В России таится для Зайцева — Святая Русь. Так он помышлял назвать и книгу духовной прозы своей (она вышла после смерти его). Само своеобразие русской святости запечатлено было, по его внутреннему видению, в задушевном облике России. Поэтому нераздельны были для него Русь и великий святой её, преподобный Сергий, житие которого писатель осмыслял в книге, осуществлённой вскоре после расставания с родиной: так он закреплял память о ней:
«Как удивительно естественно и незаметно всё в нём! Отделяют пятьсот лет. О, если бы его увидеть, слышать. Думается, он ничем бы сразу и не поразил. Негромкий голос, тихие движения, лицо покойное, святого плотника великорусского. Такой он даже на иконе — через всю её условность — образ невидного и обаятельного в задушевности своей пейзажа русского, русской души. В нём наши ржи и васильки, берёзы и зеркальность вод, ласточки и кресты, и не сравнимое ни с чем благоухание России. Всё — возведение к предельной лёгкости, чистоте» (7,43).
Вот — одно из точнейших по проникновенности восприятие Святой Руси, вызнанность в ней того, что «не поймёт и не заметит гордый взор иноплеменный».

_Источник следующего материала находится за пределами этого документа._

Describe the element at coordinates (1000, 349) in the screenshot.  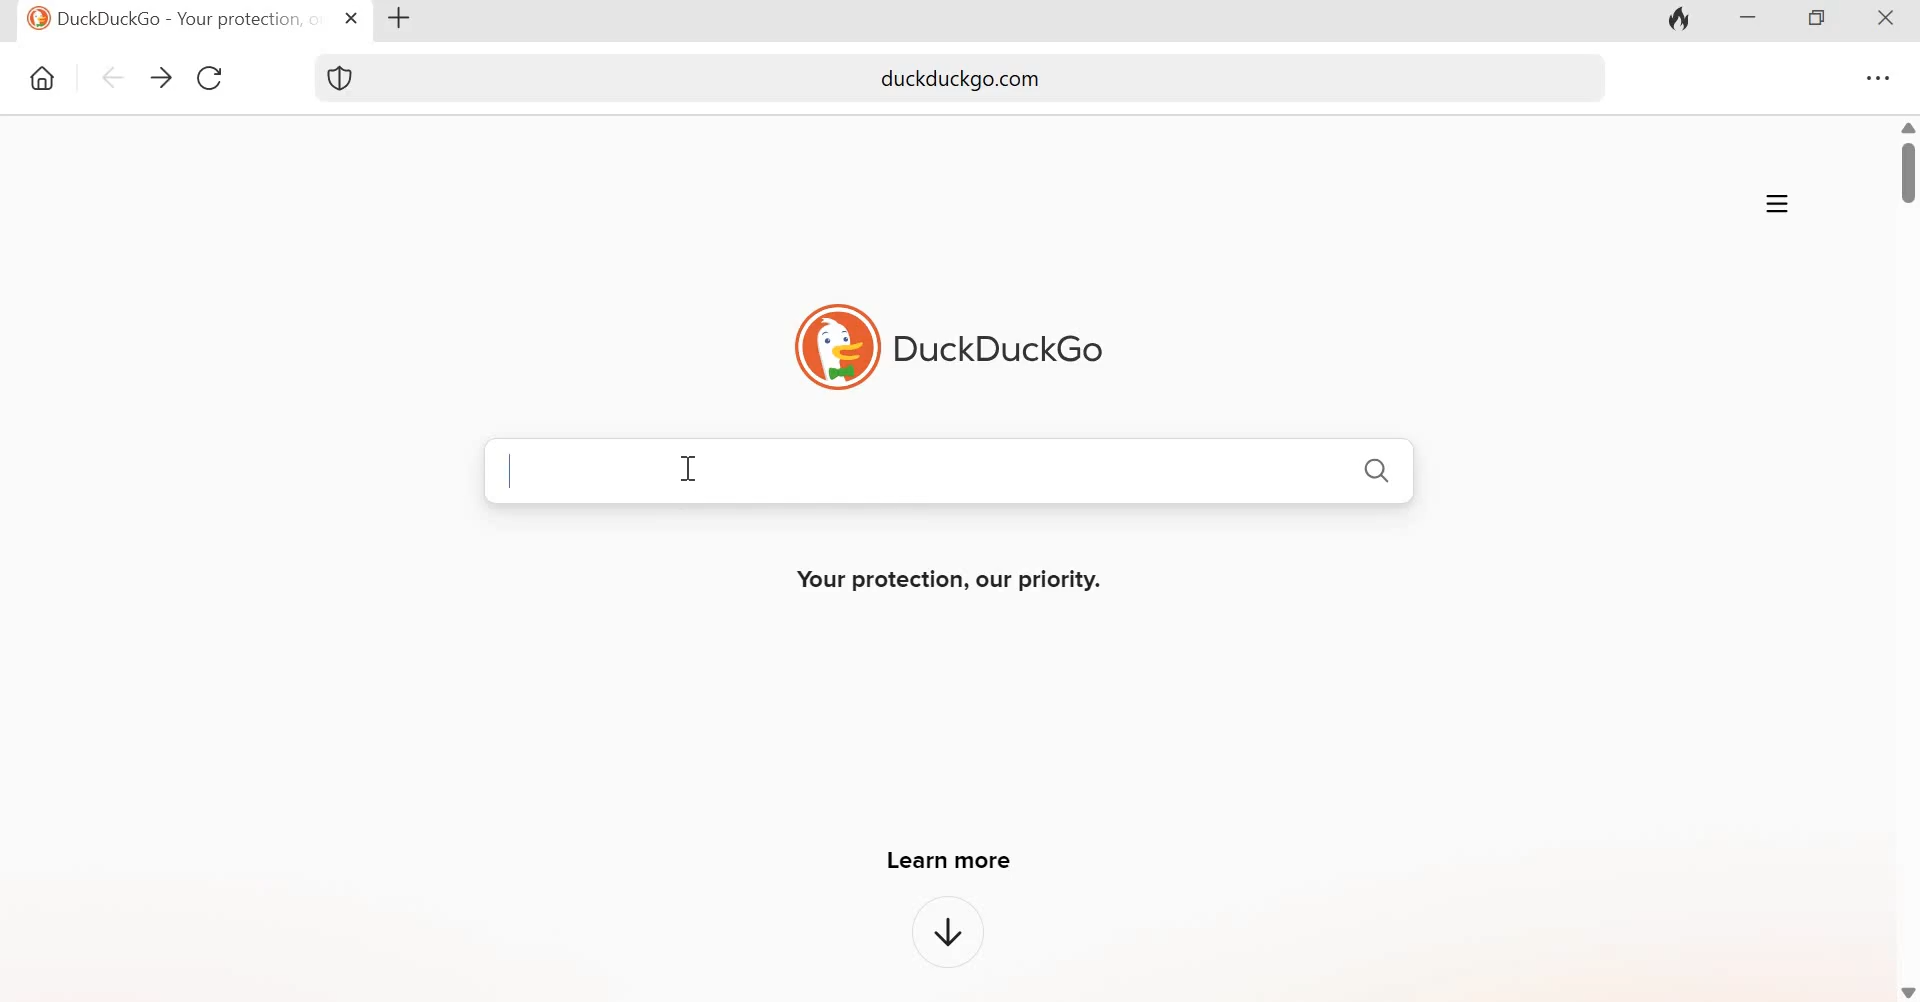
I see `DuckDuckGo` at that location.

Для Зайцева: одно из полнейших выражений России — русская литература, которую он несколько раз называет «христианнейшей из всех литератур мира» (5,494; также 7,326; 7,382). В «Слове о Родине» он утверждал: «…живя у себя дома, в прежней, мирной России, мы сызмальства питались Пушкиными и Гоголями, отрочество наше озарял Тургенев, юность Лев Толстой, позже пришёл Чехов. Мы выросли во мнении, что литература наша очень хороша, но она — продолжение всего нашего склада…» (7,325).
А уже на склоне дней своих (в 1959 году) Зайцев раскрыл стержневое, что он разумел, называя русскую литературу
«Чувство Бога и сочувствие человеку животворит весь наш девятнадцатый век, на который по Тайне Промысла выпали величайшие дарования литературы нашей…» (2,479).

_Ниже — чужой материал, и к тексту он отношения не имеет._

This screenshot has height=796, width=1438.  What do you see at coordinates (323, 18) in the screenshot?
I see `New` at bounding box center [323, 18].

То есть: приближённость литературы русской к следованию двуединой заповеди о любви к Богу и к ближнему своему
Постигая уроки русской литературы, Зайцев, помимо мелких работ, оставил три крупных литературных портрета: «Жизнь Тургенева» (1932), «Жуковский» (1951) и «Чехов» (1954). По сей день (и надолго) они остаются образцовыми в своём роде.

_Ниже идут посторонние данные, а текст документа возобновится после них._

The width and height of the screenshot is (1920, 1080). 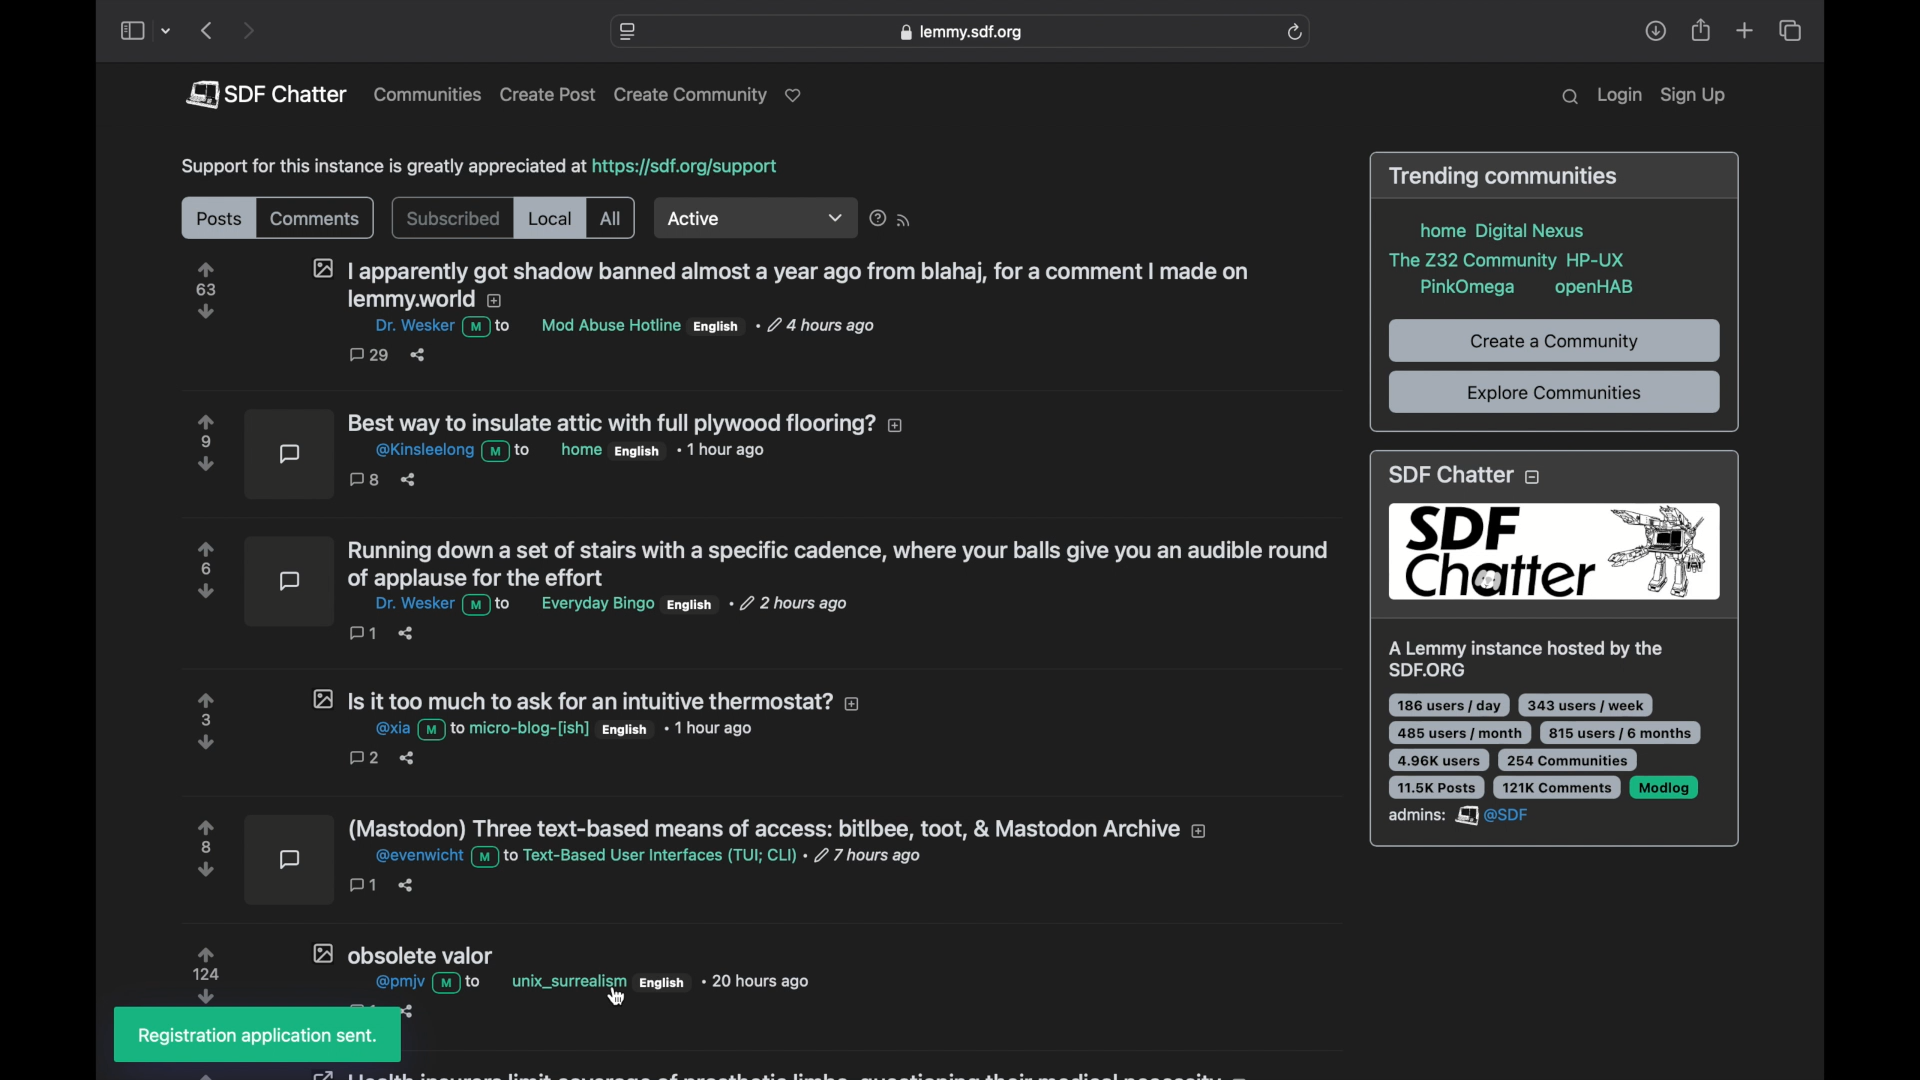 What do you see at coordinates (1295, 32) in the screenshot?
I see `refresh` at bounding box center [1295, 32].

Зайцев строит свои жизнеописания не как литературовед, но как художник, он создаёт эстетический и психологический прежде всего портрет каждого из избранных им писателей. Но заметно, как от портрета к портрету углубляется духовное видение автора. В повествовании о Тургеневе Зайцев почти не опирается на собственно тургеневское творчество: оно порою лишь малоразличимый фон для событий жизни писателя. Жизнь Жуковского автор уже в большей степени связывает с его творчеством, Зайцева привлекает не только поэт, но и христианин в Жуковском. Но особенно полно проявилось это в рассказе о Чехове, которого Зайцев, вопреки сложившемуся шаблону, видит глубоко религиозным художником, в котором «христианский, евангельский свет таился» (5,495).